Welch: Do you think more companies will begin investing in capacity to handle prefilled syringes themselves?
Hammeke: Once they have enough medications in their portfolio for it to make sense to manufacture that in house, that’s certainly something to consider. But it’s important to remember Big Pharma companies may still choose to outsource these activities in place of investing in the expertise and facility upgrades that would be needed to add this capacity. They may still choose to outsource. But I think the biggest factor influencing what's being outsourced right now is who has what equipment.
Welch: There was a large focus in the report on how companies are considering or planning to change the life-cycle management strategies for some of their products — the most popular changes being adding indications, creating a next-gen product, or long-acting formulations. What impact do you see these decisions having on overall outsourcing and manufacturing?

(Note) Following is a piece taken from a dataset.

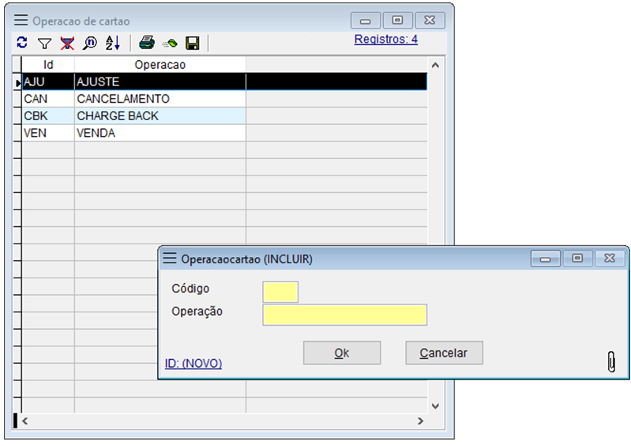Click the Operacao column header
The height and width of the screenshot is (446, 631).
(x=160, y=64)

Hammeke: If you think about a drug like Humira, for instance, which is now approved for over 10 indications, it was originally approved for rheumatoid arthritis. Then its audience more than doubled when it got approved for Crohn’s disease and probably doubled again when it got approved for psoriasis. So, you would see your potential patient population increase from a million to five million to 10 million people. You need more drug product and, instead of needing one CMO that can output a million doses a month, you ultimately need ten CMOs that can output a million doses a month or you need ten months of capacity at your primary CMO. Ultimately, getting a product approved for more indications will translate to more doses being manufactured and, in turn, the need for greater manufacturing capacity.
Welch: In the report, greater investments in biosimilar pipelines are one of the drivers of future sterile injectable manufacturing. What kind of impact do you think biosimilars have had thus far?
Hammeke: We really haven’t seen the biologic API manufacturing capacity crunch some anticipated when brands came off-patent. But, as we all know, there have been a number of blockades slowing market access to biosimilars. We think there will be a boom in manufacturing once biosimilars are more regularly used as the first-choice biologic treatment after a brand comes off-patent. The growth in biosimilars can change the first course of action a doctor takes because, frequently, they’re guided via payers and formularies to medicines that may not be as effective as biologic treatments. Rather, hospital formularies now have an opportunity to say, this biologic came off patent, it’s now affordable, and we think the biosimilar can meet more patients’ needs.